↓
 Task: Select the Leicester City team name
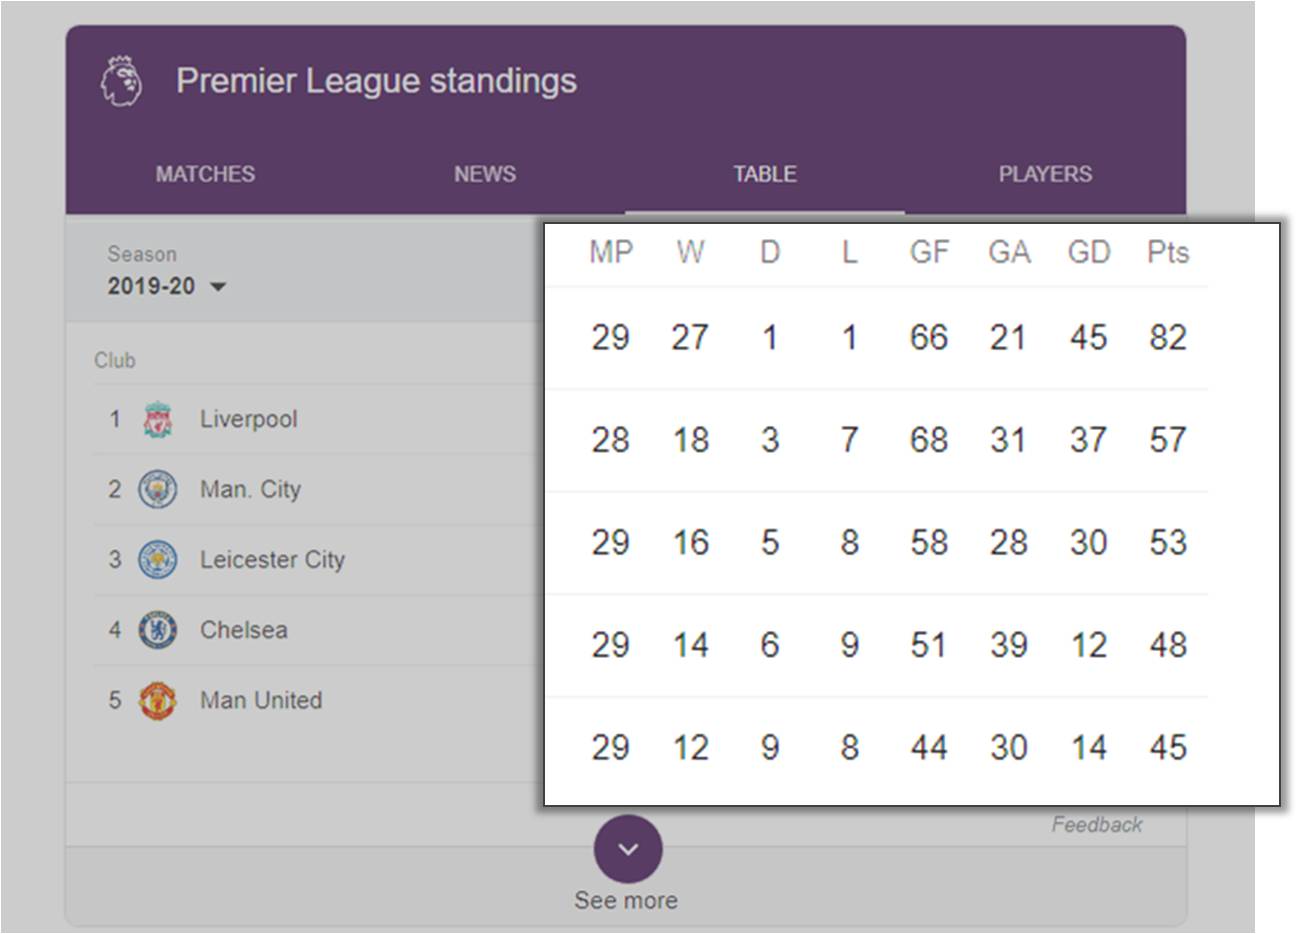point(272,559)
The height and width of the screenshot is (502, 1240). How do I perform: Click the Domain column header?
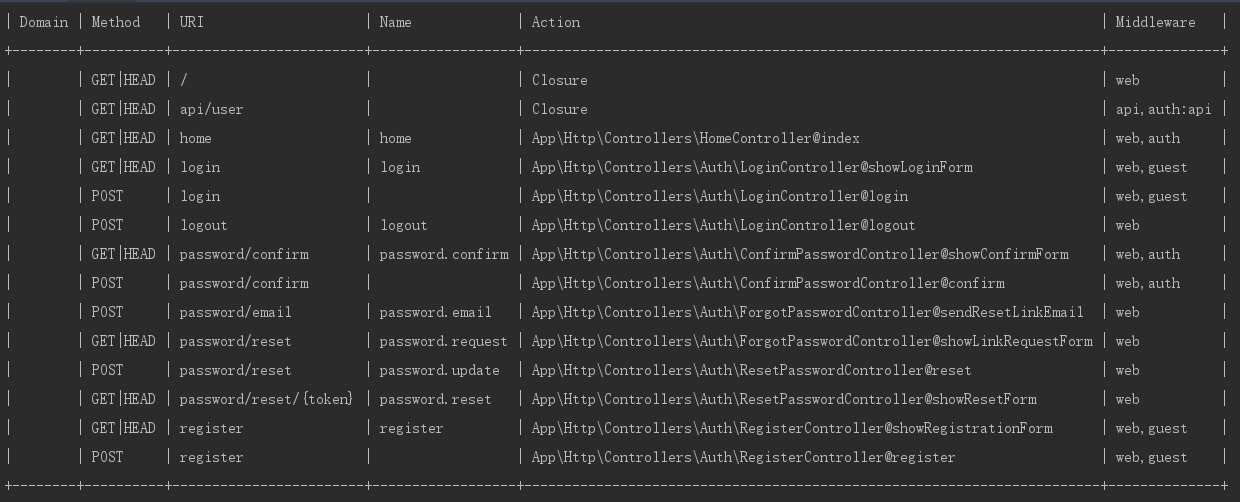click(44, 22)
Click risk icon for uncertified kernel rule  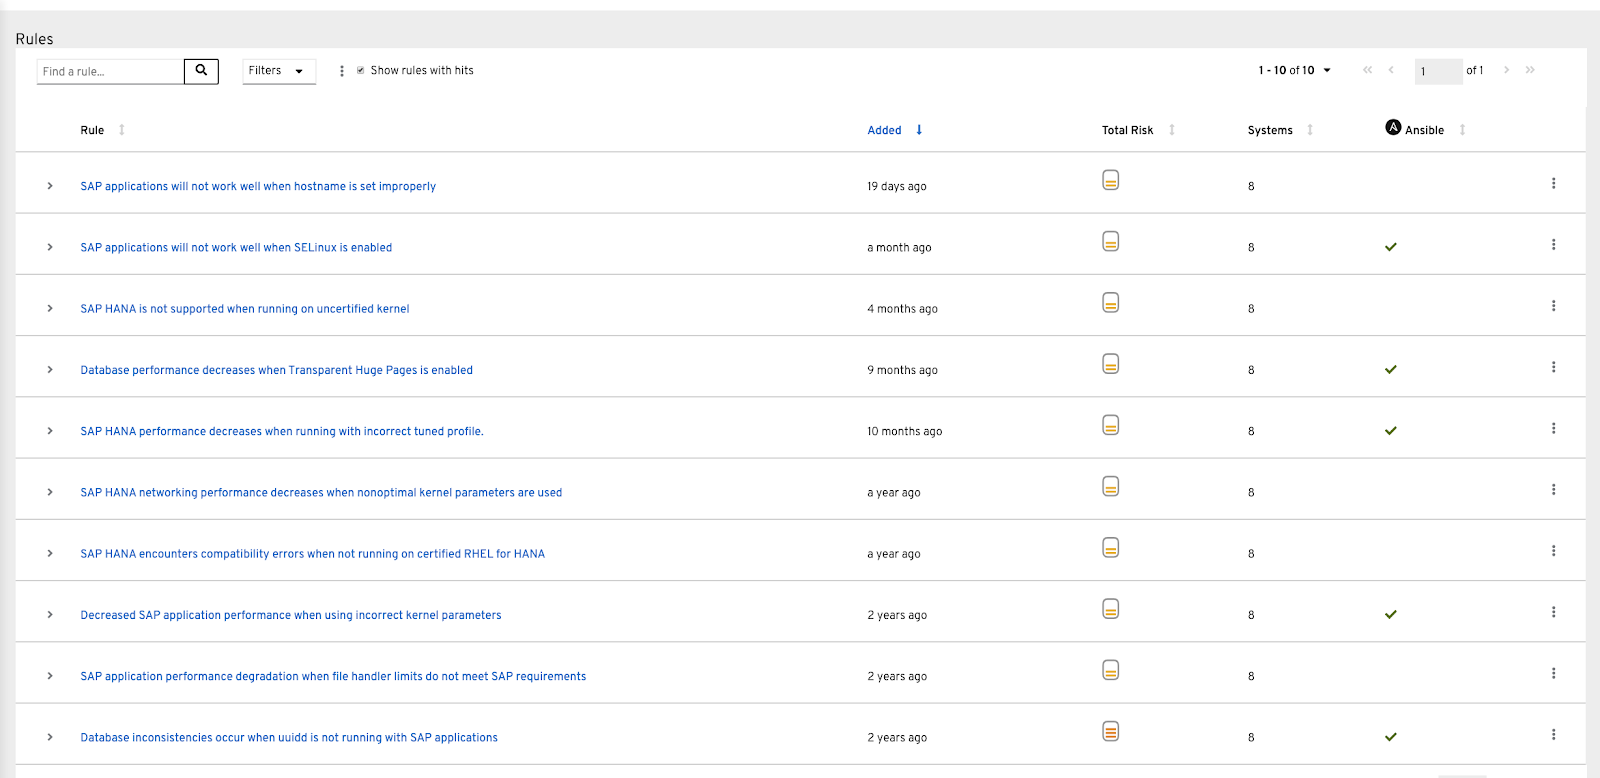click(x=1110, y=303)
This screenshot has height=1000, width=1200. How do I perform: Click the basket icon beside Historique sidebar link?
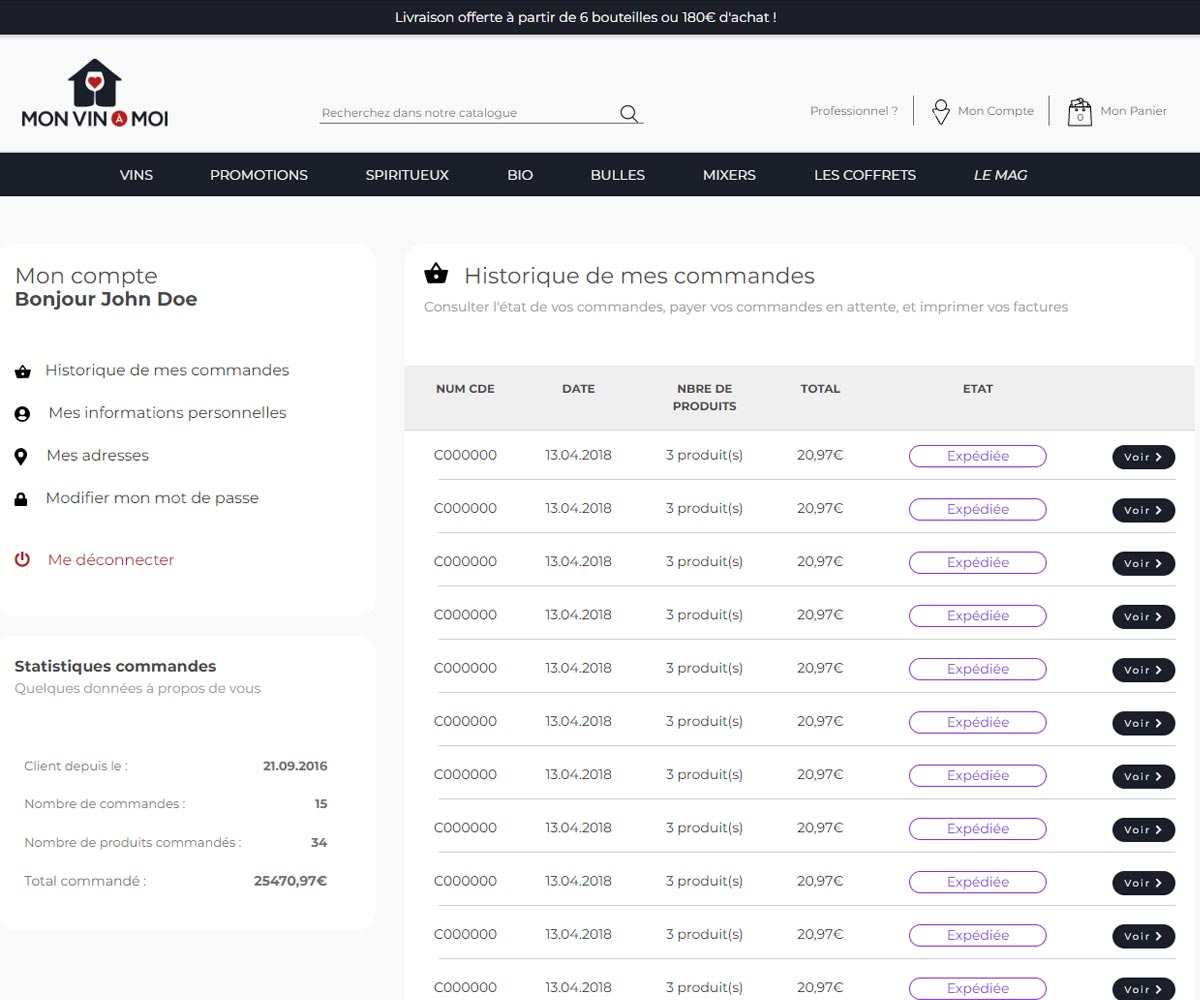coord(22,372)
↑
▶ **What is needed**:
The output must match, line for line, the span from the line containing "This screenshot has" through the end of the data, with the pictures removed.

▶ **Output below**:
This screenshot has height=1000, width=1200. How do I perform: Click the basket icon beside Historique sidebar link?
coord(22,372)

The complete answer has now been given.